The American economy could very well be rescued by the singlehanded efforts of Thomas Callahan, the New York-based frame builder and entrepreneur behind Horse Cycles. He’s intent on assembling a collection of goods manufactured by skilled craftspeople in Brooklyn.
The Horse Brand collection is a selection of outdoor goods and apparel, like superbly-crafted knives (the handle of the latest is made from reclaimed Coney Island Boardwalk timber), handmade copper flasks, backpacks and dry bags, axes and waxed cotton 5 panel caps.
Of course, Horse Cycles and custom frames by Thomas are still the mainstay of the business. The Urban Assault is a modern steel street slayer, the Urban Tour models are willing weekenders, and there’s even a mixte and a 29er MTB frame available.

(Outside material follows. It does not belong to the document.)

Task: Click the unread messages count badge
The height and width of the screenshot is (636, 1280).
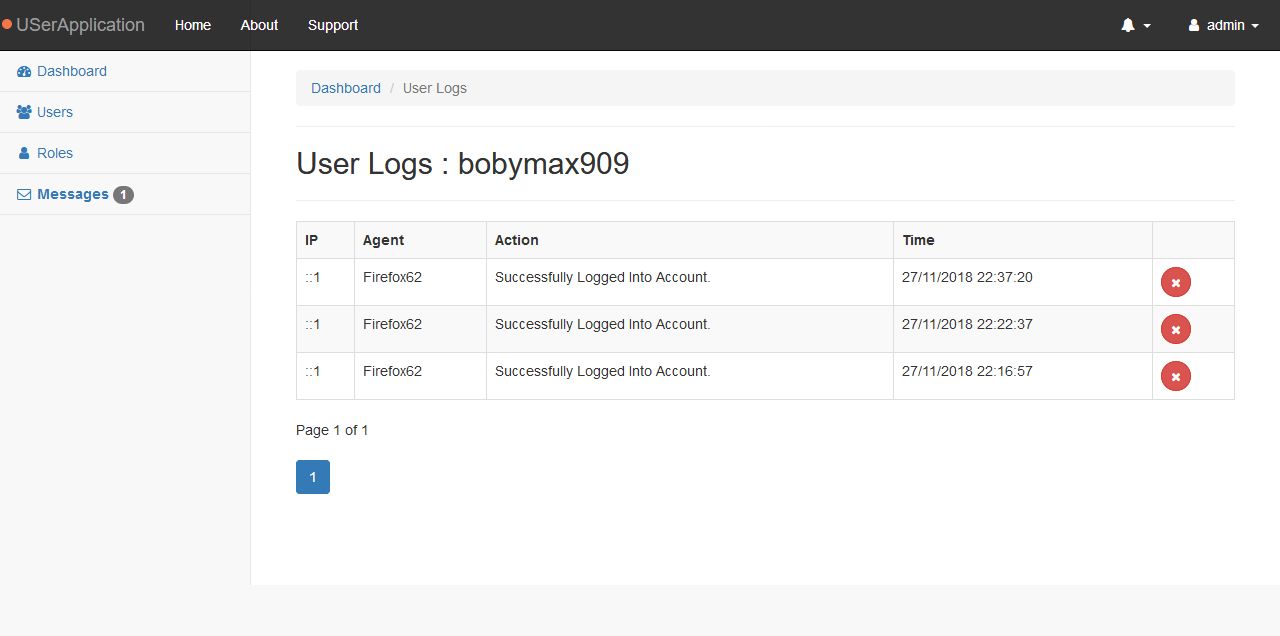Action: tap(123, 195)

This, however, is a pure custom frame, another option for the customer who wants something more specific. It was created for installation artist John Roemer, another NY native, and the paint scheme, applied in-house, reflects John’s latest inspiration.
During the late 60s, there was a strong interest in the effects of colour on the human psyche and physiology. Alexander Schuss held the lofty title of Director of Life Sciences at the American Institute for Biosocial Research in Washington, and conducted studies on the effects of the colour pink.

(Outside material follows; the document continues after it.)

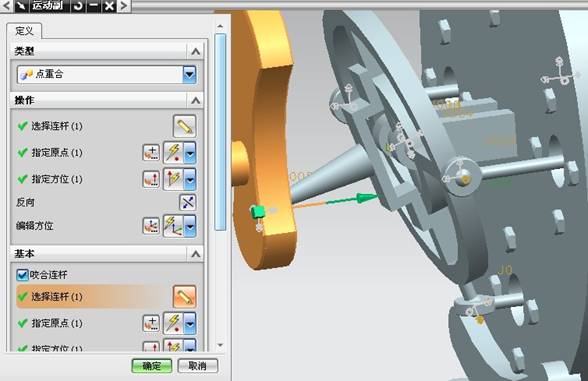Collapse the 操作 section
This screenshot has height=381, width=588.
click(x=195, y=100)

One particular hue seemed to have a profound effect, “lowering the heart rate, pulse and respiration as compared to other colours.” For those of a print-oriented background, it is made up from 43% magenta and 31% yellow.

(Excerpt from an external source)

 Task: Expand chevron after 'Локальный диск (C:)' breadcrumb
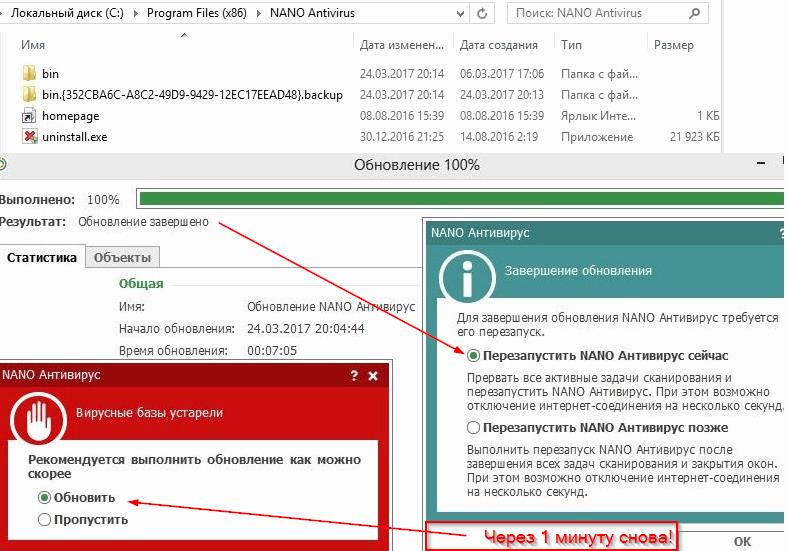[136, 14]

The colour became known as Baker-Miller Pink, named after the two US Navy officers who first experimented with its use in the Naval Correctional Facility in Seattle, Washington. Afterwards, it was also called Drunk-Tank Pink…
Roemer’s personal experience with Baker-Miller Pink involved various experiments such as ‘Fighting Seasonal Affective Disorder’ with it and ‘A take-a-way with instructions that explain one way to make use of the positive effects of Baker-Miller Pink in one’s daily routine’.
His portfolio reveals the thinking behind the bike’s colour layout. The True Temper OXP frame has straight chain stays for immediate power delivery, with S-bend seat stays for all-day rideability. The stem is custom, connected to a matching ENVE fork by a cotton candy Chris King headset.